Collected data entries
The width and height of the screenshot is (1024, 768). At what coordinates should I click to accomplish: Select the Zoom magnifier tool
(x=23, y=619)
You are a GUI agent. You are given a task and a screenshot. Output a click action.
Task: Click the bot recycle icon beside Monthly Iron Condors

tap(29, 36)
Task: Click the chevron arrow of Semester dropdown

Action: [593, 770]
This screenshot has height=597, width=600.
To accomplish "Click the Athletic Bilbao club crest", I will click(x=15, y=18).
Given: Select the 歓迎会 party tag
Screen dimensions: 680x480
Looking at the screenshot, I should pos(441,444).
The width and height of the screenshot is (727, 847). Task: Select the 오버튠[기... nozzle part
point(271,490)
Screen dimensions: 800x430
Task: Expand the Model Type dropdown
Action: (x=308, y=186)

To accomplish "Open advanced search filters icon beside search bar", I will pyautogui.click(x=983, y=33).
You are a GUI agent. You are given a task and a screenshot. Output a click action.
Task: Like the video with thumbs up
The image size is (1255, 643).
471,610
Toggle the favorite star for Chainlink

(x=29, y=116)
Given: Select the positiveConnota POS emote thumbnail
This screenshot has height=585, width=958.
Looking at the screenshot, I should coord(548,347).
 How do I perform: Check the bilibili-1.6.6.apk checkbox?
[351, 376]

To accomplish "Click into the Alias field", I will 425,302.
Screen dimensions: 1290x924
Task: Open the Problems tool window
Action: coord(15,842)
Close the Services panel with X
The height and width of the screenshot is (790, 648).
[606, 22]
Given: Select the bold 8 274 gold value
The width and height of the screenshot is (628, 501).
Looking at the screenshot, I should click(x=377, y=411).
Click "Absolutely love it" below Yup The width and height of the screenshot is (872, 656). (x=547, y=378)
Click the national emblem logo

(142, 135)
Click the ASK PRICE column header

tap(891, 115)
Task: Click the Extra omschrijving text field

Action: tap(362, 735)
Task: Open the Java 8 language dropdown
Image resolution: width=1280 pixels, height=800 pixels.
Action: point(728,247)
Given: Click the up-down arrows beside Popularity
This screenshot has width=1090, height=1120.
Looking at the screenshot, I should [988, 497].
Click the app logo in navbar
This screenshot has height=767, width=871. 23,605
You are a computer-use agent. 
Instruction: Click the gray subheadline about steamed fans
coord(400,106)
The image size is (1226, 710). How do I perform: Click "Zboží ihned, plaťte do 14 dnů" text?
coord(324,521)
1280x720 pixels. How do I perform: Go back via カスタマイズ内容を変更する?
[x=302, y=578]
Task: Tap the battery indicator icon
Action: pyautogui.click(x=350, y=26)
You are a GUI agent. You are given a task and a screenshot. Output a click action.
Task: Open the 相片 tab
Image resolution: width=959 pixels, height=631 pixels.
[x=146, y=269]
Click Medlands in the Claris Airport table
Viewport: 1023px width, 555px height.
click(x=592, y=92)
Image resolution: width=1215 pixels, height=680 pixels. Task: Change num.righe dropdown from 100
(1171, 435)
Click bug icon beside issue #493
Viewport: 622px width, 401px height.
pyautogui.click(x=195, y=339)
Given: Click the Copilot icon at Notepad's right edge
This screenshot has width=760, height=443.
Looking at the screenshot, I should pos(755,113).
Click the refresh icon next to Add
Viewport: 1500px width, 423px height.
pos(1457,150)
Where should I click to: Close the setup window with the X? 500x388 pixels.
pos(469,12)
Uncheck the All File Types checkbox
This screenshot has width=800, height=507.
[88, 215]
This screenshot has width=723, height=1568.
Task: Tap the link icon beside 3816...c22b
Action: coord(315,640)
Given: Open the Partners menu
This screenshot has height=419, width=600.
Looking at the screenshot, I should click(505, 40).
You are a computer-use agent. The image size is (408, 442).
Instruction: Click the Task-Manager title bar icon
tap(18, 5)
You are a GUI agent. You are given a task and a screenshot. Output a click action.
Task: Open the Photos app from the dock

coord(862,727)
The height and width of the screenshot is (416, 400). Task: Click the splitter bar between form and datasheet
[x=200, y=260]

ACTIVITY
All records are to be restated exactly, from the first line to the last line.

EXPECTED OUTPUT
The width and height of the screenshot is (1024, 768). At what coordinates should I click to accomplish: Select the Zoom magnifier tool
(x=23, y=619)
You are a GUI agent. You are given a task and a screenshot. Output a click action.
Task: Click the bot recycle icon beside Monthly Iron Condors

tap(29, 36)
Task: Click the chevron arrow of Semester dropdown

Action: [593, 770]
This screenshot has height=597, width=600.
To accomplish "Click the Athletic Bilbao club crest", I will click(x=15, y=18).
Given: Select the 歓迎会 party tag
Screen dimensions: 680x480
Looking at the screenshot, I should pos(441,444).
The width and height of the screenshot is (727, 847). Task: Select the 오버튠[기... nozzle part
point(271,490)
Screen dimensions: 800x430
Task: Expand the Model Type dropdown
Action: (x=308, y=186)

To accomplish "Open advanced search filters icon beside search bar", I will pyautogui.click(x=983, y=33).
You are a GUI agent. You are given a task and a screenshot. Output a click action.
Task: Like the video with thumbs up
The image size is (1255, 643).
471,610
Toggle the favorite star for Chainlink

(x=29, y=116)
Given: Select the positiveConnota POS emote thumbnail
This screenshot has height=585, width=958.
Looking at the screenshot, I should coord(548,347).
 How do I perform: Check the bilibili-1.6.6.apk checkbox?
[351, 376]

To accomplish "Click into the Alias field", I will 425,302.
Screen dimensions: 1290x924
Task: Open the Problems tool window
Action: coord(15,842)
Close the Services panel with X
The height and width of the screenshot is (790, 648).
[606, 22]
Given: Select the bold 8 274 gold value
The width and height of the screenshot is (628, 501).
Looking at the screenshot, I should click(x=377, y=411).
Click "Absolutely love it" below Yup The width and height of the screenshot is (872, 656). (x=547, y=378)
Click the national emblem logo

(142, 135)
Click the ASK PRICE column header

tap(891, 115)
Task: Click the Extra omschrijving text field

Action: tap(362, 735)
Task: Open the Java 8 language dropdown
Image resolution: width=1280 pixels, height=800 pixels.
Action: point(728,247)
Given: Click the up-down arrows beside Popularity
This screenshot has width=1090, height=1120.
Looking at the screenshot, I should [988, 497].
Click the app logo in navbar
This screenshot has height=767, width=871. 23,605
You are a computer-use agent. 
Instruction: Click the gray subheadline about steamed fans
coord(400,106)
The image size is (1226, 710). How do I perform: Click "Zboží ihned, plaťte do 14 dnů" text?
coord(324,521)
1280x720 pixels. How do I perform: Go back via カスタマイズ内容を変更する?
[x=302, y=578]
Task: Tap the battery indicator icon
Action: pyautogui.click(x=350, y=26)
You are a GUI agent. You are given a task and a screenshot. Output a click action.
Task: Open the 相片 tab
Image resolution: width=959 pixels, height=631 pixels.
[x=146, y=269]
Click Medlands in the Claris Airport table
Viewport: 1023px width, 555px height.
click(x=592, y=92)
Image resolution: width=1215 pixels, height=680 pixels. Task: Change num.righe dropdown from 100
(1171, 435)
Click bug icon beside issue #493
Viewport: 622px width, 401px height.
pyautogui.click(x=195, y=339)
Given: Click the Copilot icon at Notepad's right edge
This screenshot has width=760, height=443.
Looking at the screenshot, I should pos(755,113).
Click the refresh icon next to Add
Viewport: 1500px width, 423px height.
pos(1457,150)
Where should I click to: Close the setup window with the X? 500x388 pixels.
pos(469,12)
Uncheck the All File Types checkbox
This screenshot has width=800, height=507.
[88, 215]
This screenshot has width=723, height=1568.
Task: Tap the link icon beside 3816...c22b
Action: coord(315,640)
Given: Open the Partners menu
This screenshot has height=419, width=600.
Looking at the screenshot, I should click(505, 40).
You are a computer-use agent. The image size is (408, 442).
Instruction: Click the Task-Manager title bar icon
tap(18, 5)
You are a GUI agent. You are given a task and a screenshot. Output a click action.
Task: Open the Photos app from the dock

coord(862,727)
The height and width of the screenshot is (416, 400). Task: Click the splitter bar between form and datasheet
[x=200, y=260]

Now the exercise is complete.